A origem da poesia se confunde com a origem da própria linguagem.
Por Arnaldo Antunes
Talvez fizesse mais sentido perguntar quando a linguagem verbal deixou de ser poesia. Ou: qual a origem do discurso não poético, já que, restituindo laços mais íntimos entre os signos e as coisas por eles designadas, a poesia aponta para um uso muito primário da linguagem, que parece anterior ao perfil de sua ocorrência nas conversas, nos jornais, nas aulas, conferências, discussões, discursos, ensaios ou telefonemas.
Como se ela restituísse, através de um uso específico da língua, a integridade entre nome e coisa — que o tempo e as culturas do homem civilizado trataram de separar no decorrer da história.
A manifestação do que chamamos de poesia hoje nos sugere mínimos flashbacks de uma possível infância da linguagem, antes que a representação rompesse seu cordão umbilical, gerando essas duas metades — significante e significado.
Houve esse tempo? Quando não havia poesia, porque a poesia estava em tudo o que se dizia? Quando o nome da coisa era algo que fazia parte dela, assim como sua cor, seu tamanho, seu peso? Quando os laços entre os sentidos ainda não se haviam desfeito, então música, poesia, pensamento, dança, imagem, cheiro, sabor, consistência se conjugavam em experiências integrais, associadas a utilidades práticas, mágicas, curativas, religiosas, sexuais, guerreiras?
Pode ser que essas suposições tenham algo de utópico, projetado sobre um passado pré-babélico, tribal, primitivo. Ao mesmo tempo, cada novo poema do futuro que o presente alcança cria, com sua ocorrência, um pouco desse passado.
Lembro-me de ter lido, certa vez, um comentário de Décio Pignatari, em que ele chamava a atenção para o fato de, tanto em chinês quanto em tupi, não existir o verbo ser, enquanto verbo de ligação. Assim, o ser das coisas ditas se manifestaria nelas próprias (substantivos), não numa partícula verbal externa a elas, o que faria delas línguas poéticas por natureza, mais propensas à composição analógica.
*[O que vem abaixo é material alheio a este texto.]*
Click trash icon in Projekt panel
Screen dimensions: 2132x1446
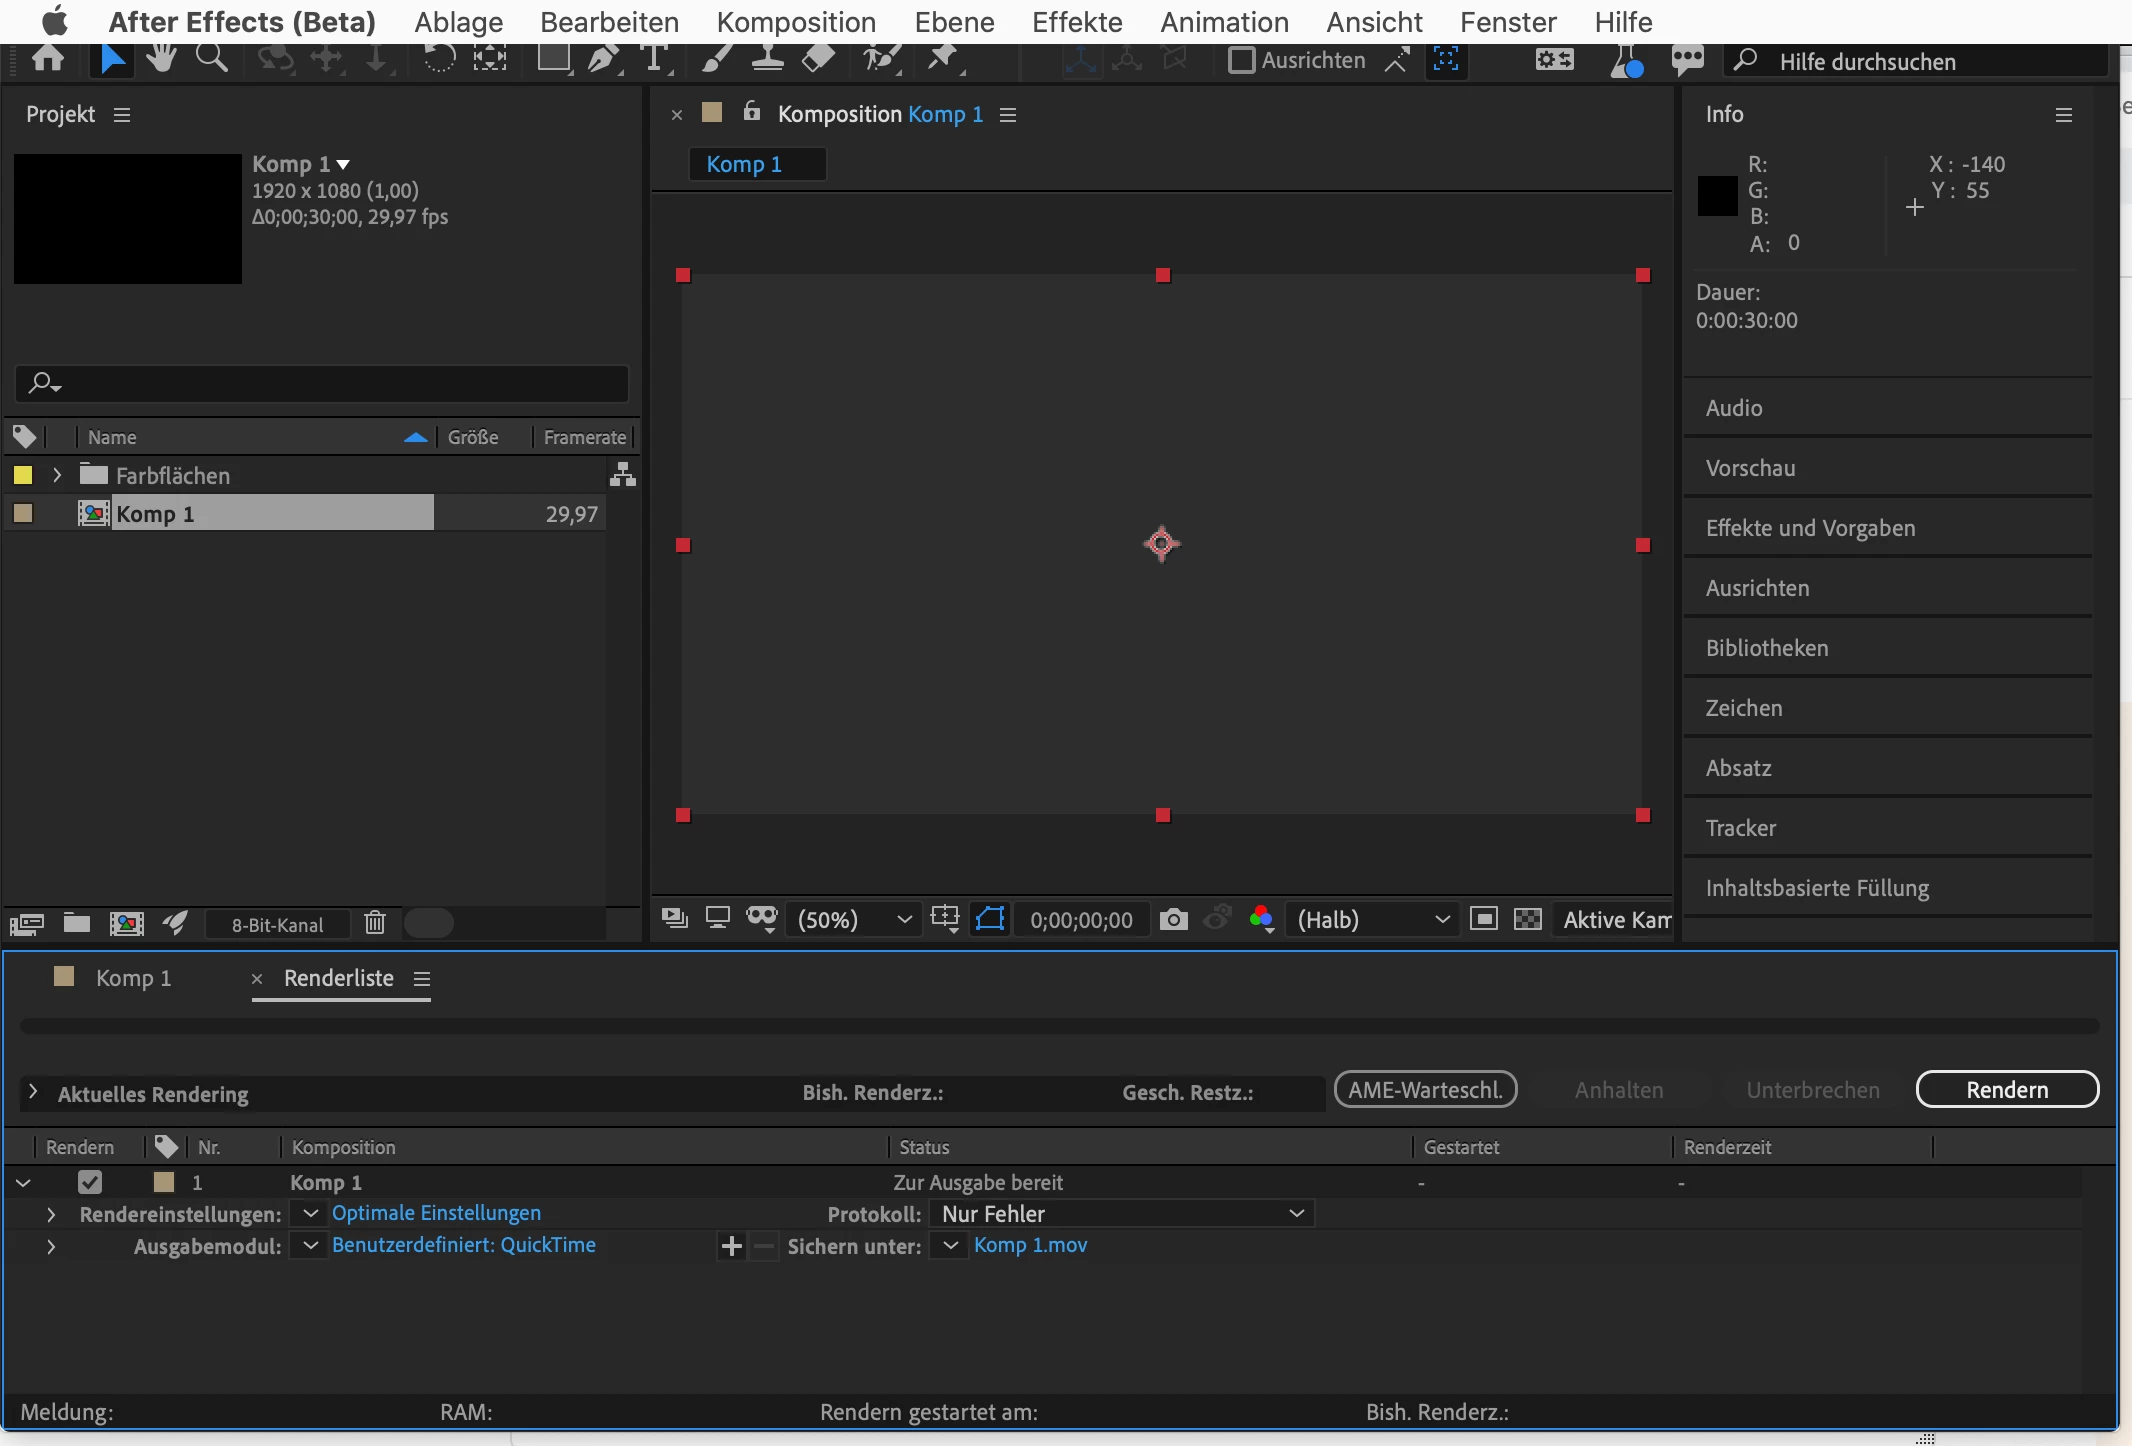pos(375,923)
Mais perto do senso comum, podemos atentar para como colocam os índios americanos falando, na maioria dos filmes de cowboy — Eles dizem “maçã vermelha”, “água boa”, “cavalo veloz”; em vez de “a maçã é vermelha”, “essa água é boa”, “aquele cavalo é veloz”. Essa forma mais sintética, telegráfica, aproxima os nomes da própria existência — como se a fala não estivesse se referindo àquelas coisas, e sim, apresentando-as (ao mesmo tempo que se apresenta).
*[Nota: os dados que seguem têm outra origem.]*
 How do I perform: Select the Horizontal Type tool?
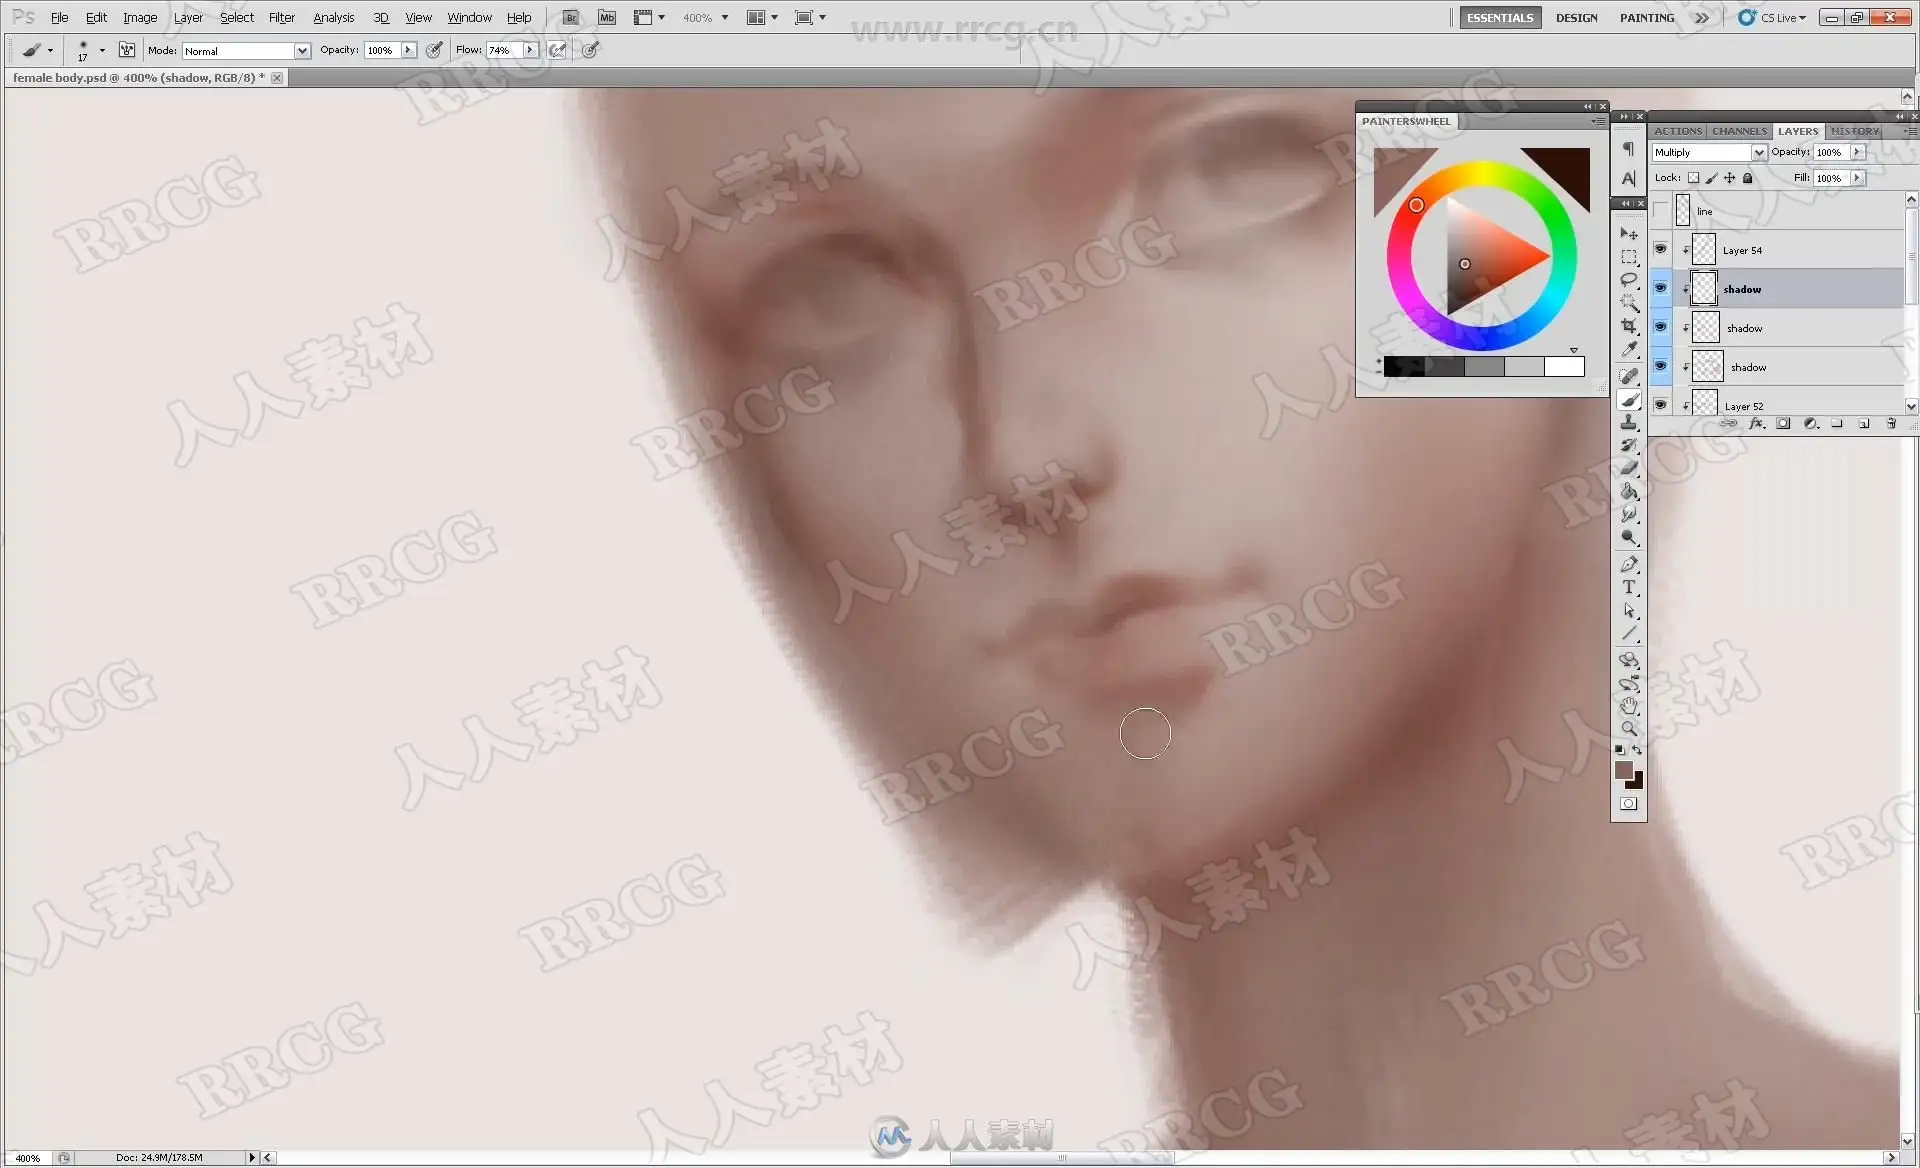pyautogui.click(x=1629, y=587)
No seu estado de língua, no dicionário, as palavras intermedeiam nossa relação com as coisas, impedindo nosso contato direto com elas. A linguagem poética inverte essa relação pois vindo a se tornar, ela em si, coisa, oferece uma via de acesso sensível mais direto entre nós e o mundo.
Segundo Mikhail Bakhtin (em Marxismo e Filosofia da Linguagem), “o estudo das línguas dos povos primitivos e a paleontologia contemporânea das significações levam-nos a uma conclusão acerca da chamada ‘complexidade’ do pensamento primitivo. O homem pré-histórico usava uma mesma e única palavra para designar manifestações muito diversas, que, do nosso ponto de vista, não apresentam nenhum elo entre si. Além disso, uma mesma e única palavra podia designar conceitos diametralmente opostos: o alto e o baixo, a terra e o céu, o bem e o mal etc.” Tais usos são inteiramente estranhos à linguagem referencial, mas bastante comuns à poesia, que elabora seus paradoxos, duplos sentidos, analogias e ambiguidades para gerar novas significações nos signos de sempre.
Já perdemos a inocência de uma linguagem plena assim. As palavras se desapegaram das coisas, assim como os olhos se desapegaram dos ouvidos, ou como a criação se desapegou da vida. Mas temos esses pequenos oásis — os poemas — contaminando o deserto da referencialidade.